What is a pipes -- or is it series of tubes -- company doing eating up online communications and social networking companies like Rosie O'Donnell at an all you can eat buffet?

Cisco bought online meeting company WebEx for $3.2 billion. While WebEx is more about business than socializing, it's still a software company that focuses on bringing people together. Maybe there will be an ad-supported video conferencing version of MySpace in the near future? It must be nice to have $21 billion in small bills laying around that you can use to buy companies at will.

Other Cisco acquisitions:

NeoPath Networks -- a file storage company (maybe free doc storage for users?)
Utah Street Networks- operates social networking site Tribe.net
Five Across -- makes community software.

Cisco also signed an agreement if February to delivery Internet TV (IPTV) to rural areas of the U.S. If Google can get into free WiFi, why should a networking company get a piece of the content/community pie?
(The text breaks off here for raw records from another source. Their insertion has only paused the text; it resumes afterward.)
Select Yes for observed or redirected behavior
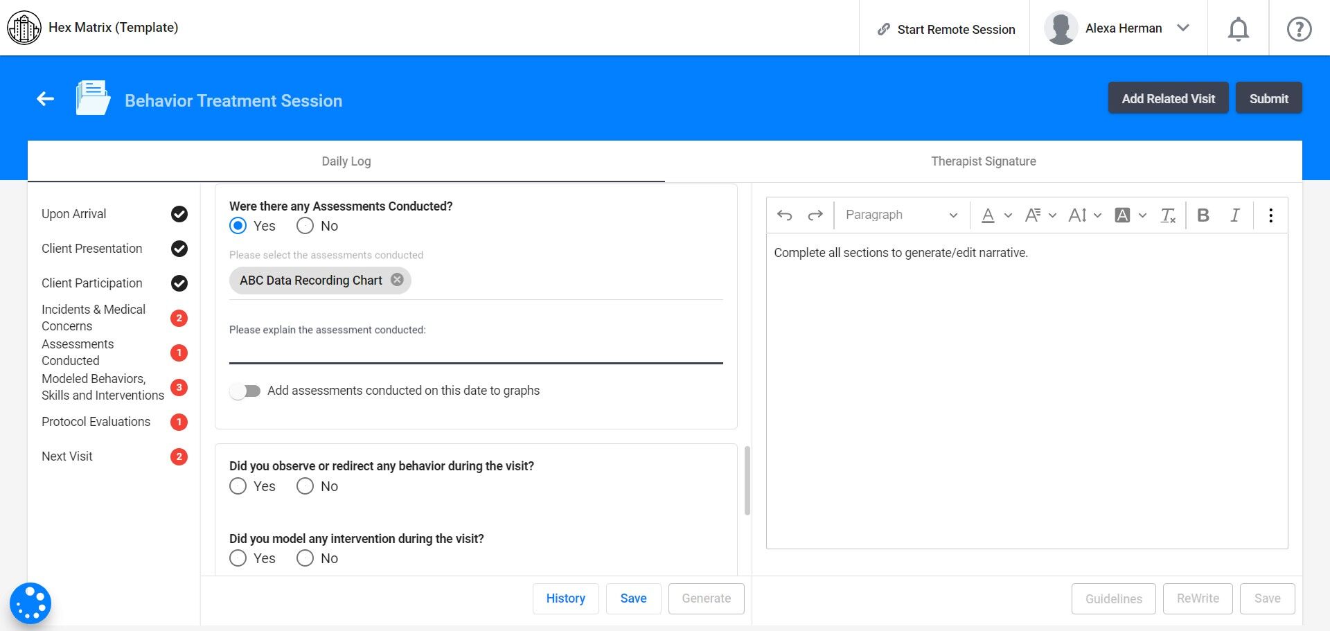The height and width of the screenshot is (631, 1330). point(238,486)
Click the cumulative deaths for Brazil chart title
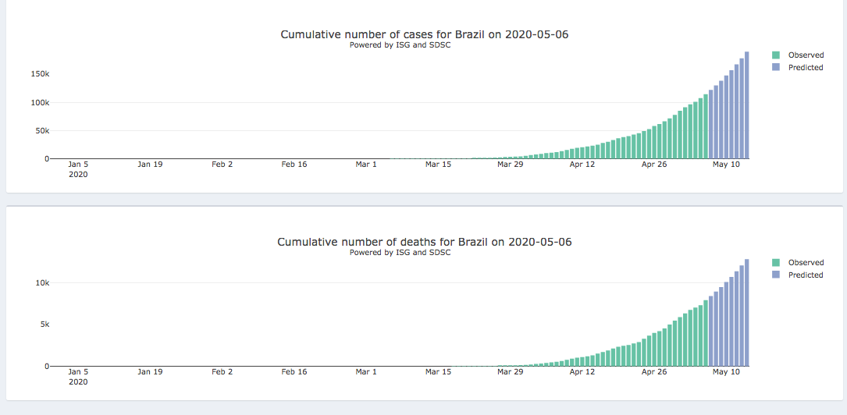 pyautogui.click(x=424, y=242)
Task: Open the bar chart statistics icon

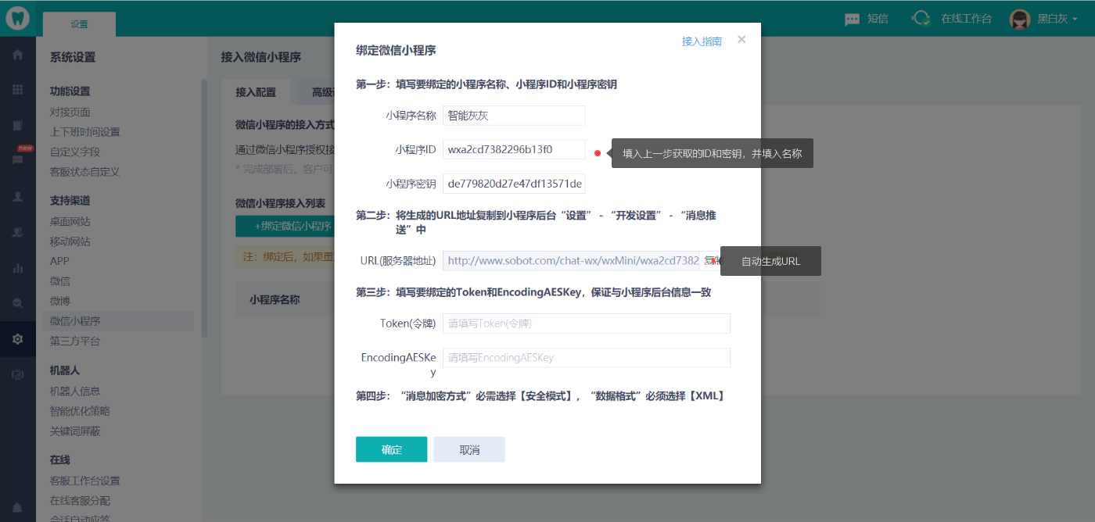Action: [x=17, y=268]
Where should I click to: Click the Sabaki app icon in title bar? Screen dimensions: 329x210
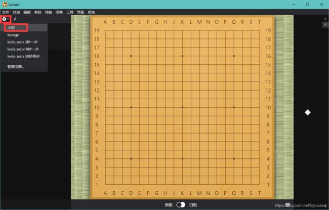click(5, 4)
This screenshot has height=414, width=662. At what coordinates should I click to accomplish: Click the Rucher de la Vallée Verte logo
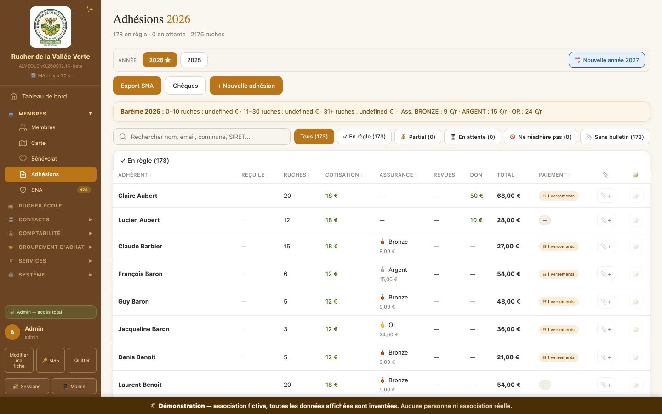coord(51,27)
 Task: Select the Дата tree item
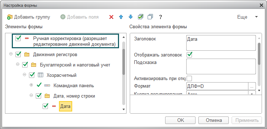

However, Cisco might be more focused on making social networking a part of the enterprise rather than attacking the consumer space. Corporate versions of MySpace that let companies talk to suppliers and customers behind the firewall, or maybe professional websites ala LinkedIn where people in an industry can share ideas.

It will be interesting to see which direction Cisco goes during the next few months.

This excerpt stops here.